How Journalists Data-Mined the Wikileaks Docs
meckdevil writes "Associated Press developer-journalist extraordinaire Jonathan Stray gives a brilliant explanation of the use of data-mining strategies to winnow and wring journalistic sense out of massive numbers of documents, using the Iraq and Afghanistan war logs released by Wikileaks as a case in point. The concepts for focusing on certain groups of documents and ignoring others are hardly new; they underlie the algorithms used by the major Web search engines. Their use in a journalistic context is on a cutting edge, though, and it raises a fascinating quandary: By choosing the parameters under which documents will be considered similar enough to pay attention to, journalist-programmers actually choose the frame in which a story will be told. This type of data mining holds great potential for investigative revelation — and great potential for journalistic abuse."
Worked miracles after I've gotten around the ugly HTML format they use to release all those INFORMATIONS. Still, there was very little new or worthwhile in the heap of those news clips and rumour aggregations. Frankly, the more I grep it, the less it looks like the "largest leak in history", and the more it seems like "the largest controlled release of information" in history.
/ takes off conspiracy theory hat // flame on
Whilst - purely coincidentally - completely avoiding paying Wikileaks anything for any of these files, from Afghanistan to the US State Dept's opposition to the Haitian government daring to propose a raise in their minimum wage up to 59/hour. (Not by that much, but to that much)
Isn't that one of the major reasons we have journalism? To synthesize and contextualize information? If the contextualized (or perhaps editorialized, depending on your point of view) information was the only kind available, then yes that is an issue. But with Wikileaks, the data is there for anyone who wants to parse it.

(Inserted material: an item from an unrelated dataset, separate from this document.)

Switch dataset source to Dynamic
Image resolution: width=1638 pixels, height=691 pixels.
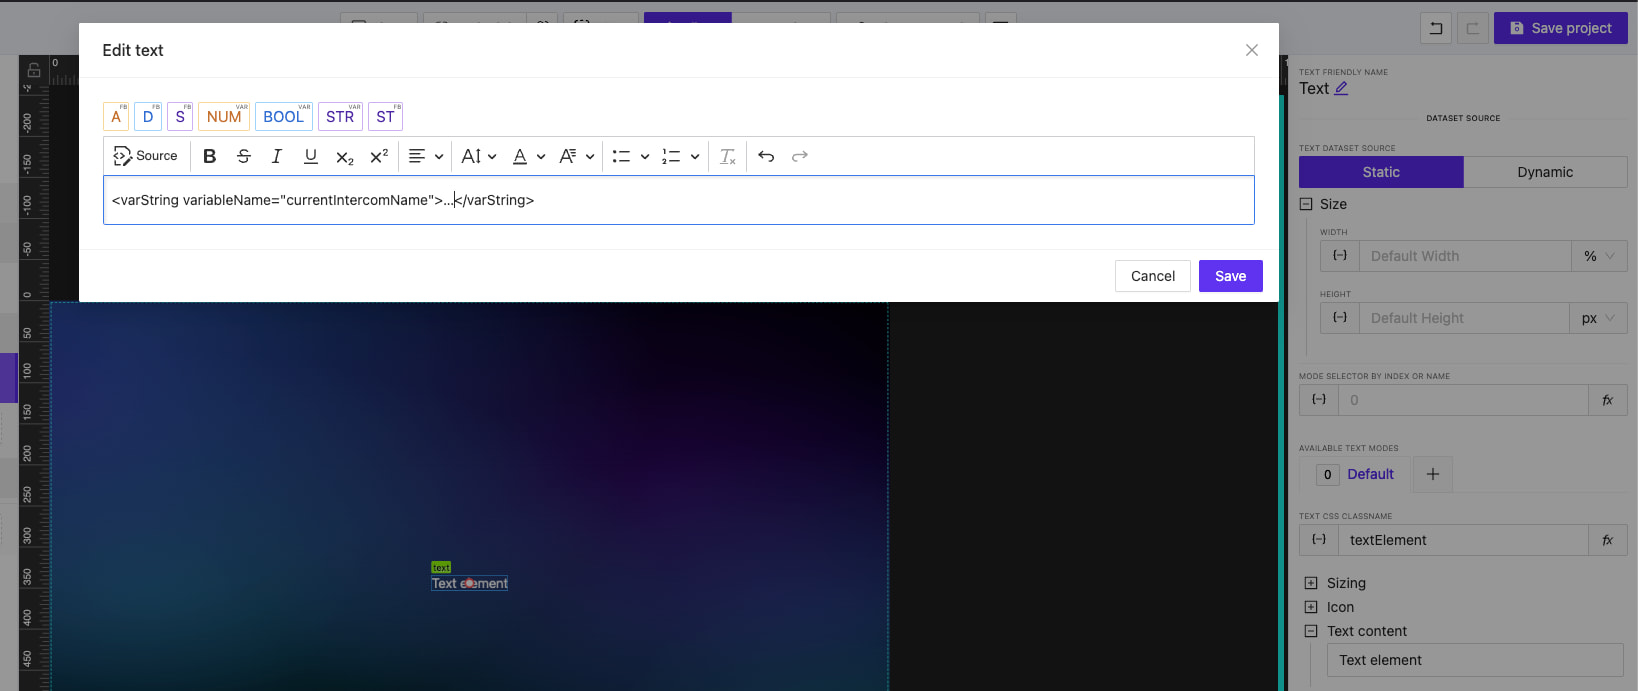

This strikes me as being similar to when Anderson Cooper was criticized for calling Mubarak a liar. Or the behavior that Colbert mocked the White House press corps for at the correspondents' dinner. Pretending that journalists are free of bias doesn't make it so, and saying that they should just regurgitate facts and talking points verbatim is counter-productive. Reasoned analysis should be encouraged.
Great video, can we at least get a better FA.
sysadmins and parents of newborns get the same amount of sleep.
Worked for me... *shrug*
I wonder what this program would do to my extensive volume of email.
I've got thousands of emails going back over a decade.
Would love to see where the correlations are.
This signature has Super Cow Powers
How is this different than the current trend of deciding what facts to publish and what to ignore?
I would see this as a threat to journalistic integrity only if there was such a thing anymore.
This is not cutting edge in the slightest: machine learning researchers have been clustering documents, let alone other objects, designing similarity measures, and constructing visualization schemes for years. The fact that cluster tendency assessment was used in a journalistic context isn't newsworthy.
Terrorists and foreign intelligence services will also be doing this to use against the United States and its allies, not just journalists. Wikileaks has provided the raw material for data mining to find things the US doesn't even realize about itself, or its allies. There is no surprise that Bradley Manning has been charged with aiding the enemy.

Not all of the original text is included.